Even at the third taxi company, where the system is still operational, no more than half of the fleet is running on GPS at any one time, with frustrated drivers routinely switching back to radio.

Government said GPS (Global Positioning System) technology would make public transport more efficient and forced all drivers to install the equipment in 2006. Another law was passed in 2008 making it mandatory for all drivers to have the system switched on.

Abandoned

However, Bermuda Taxi Radio Cabs, which directs around 200 drivers, has abandoned the system entirely because the company and drivers find the technology too expensive and inefficient. Bermuda Industrial Union Taxi Co-op, which has around 40 cars, has also switched back fully to radio, the Bermuda Sun understands.

Edward Darrell, owner of Radio Cabs, said that the GPS technology had tripled the cost of running the company. Many of his drivers are so disgusted with the system that they refuse to pay their GPS fees, which in turn means Mr. Darrell cannot afford to pay his subscription to the service. Mr. Darrell said he had two choices: to turn off GPS or to go out of business.

He said: "The cost of being in the taxi business shot up, and the cost to customers shot up, because of GPS, and all that money is going overseas: to the American companies who sell the equipment and maintain the equipment. Government is very quick to pass legislation, but they weren't so quick to check that it worked, or that it suited our needs or our customers needs. Government is telling us what to do but they don't know what's going on themselves."

Legal dispute

Lawyers acting for Radio Cabs are now locked in a dispute with Government and Mr. Darrell is waiting to see if he will be able to carry on operating as he is or if he will ultimately have to shut down.

BTA (Dispatching) Ltd., which has 350 drivers in its pool, originally fully embraced GPS. However, a dispatcher for the company, who did not wish to be named, said of the new technology: "The usage isn't high, in comparison with the size of the pool. Some drivers love it and would never go back to voice, a few have never switched it on, others use it reluctantly. Most switch it on, but they do get frustrated with it - when it sends them a long way out of their way - then they switch it off and sit and wait for jobs. I wouldn't say we have half the fleet on [GPS] at any one time."

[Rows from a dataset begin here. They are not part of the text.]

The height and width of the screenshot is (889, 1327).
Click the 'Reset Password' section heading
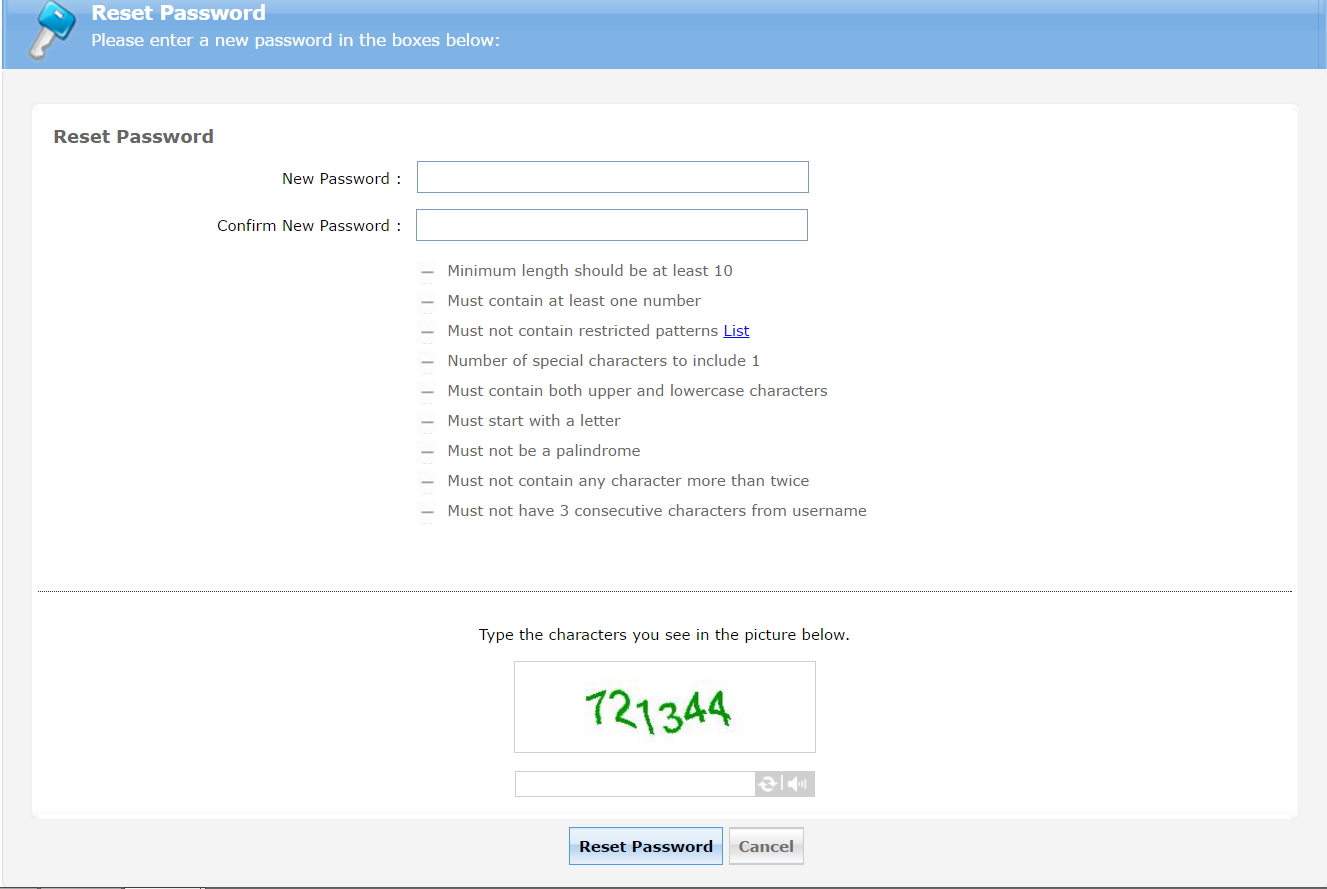tap(133, 137)
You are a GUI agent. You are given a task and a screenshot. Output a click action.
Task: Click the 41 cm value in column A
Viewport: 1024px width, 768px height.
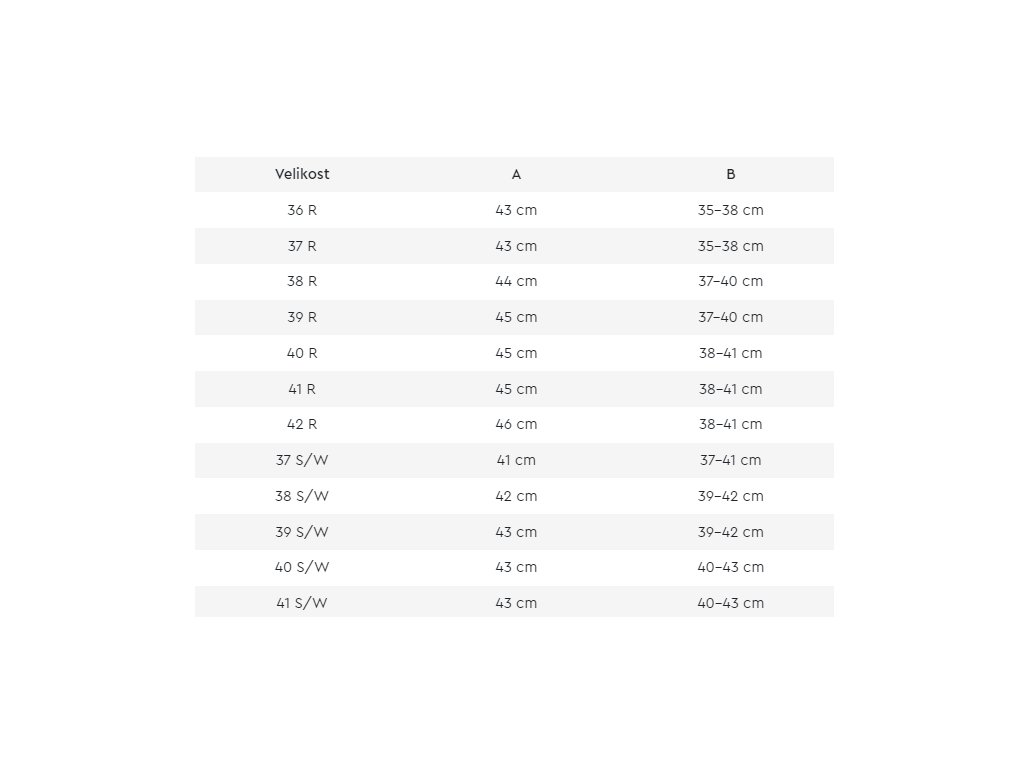pos(516,460)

Driver Lee Tucker said that after two years GPS is now a "lost system". He said that the technology was designed for use in the U.S. and too often sent drivers well out of their way because of Bermuda's unique topography. The technology guides drivers within five-mile-square zones, he said, which are far too big for Bermuda's closer quarters. He added that the equipment was difficult and expensive to maintain and repair.

He said: "Government made it mandatory to use the equipment but didn't put the support system in place. It's a failure. But now the Premier, in his headstrong way, is saying 'you have to use it, keep it and use it.' If he was trying to lower the standard of taxi service in this country, he has achieved that."

At the time of going to press Dr. Ewart Brown had not responded to our requests for a comment.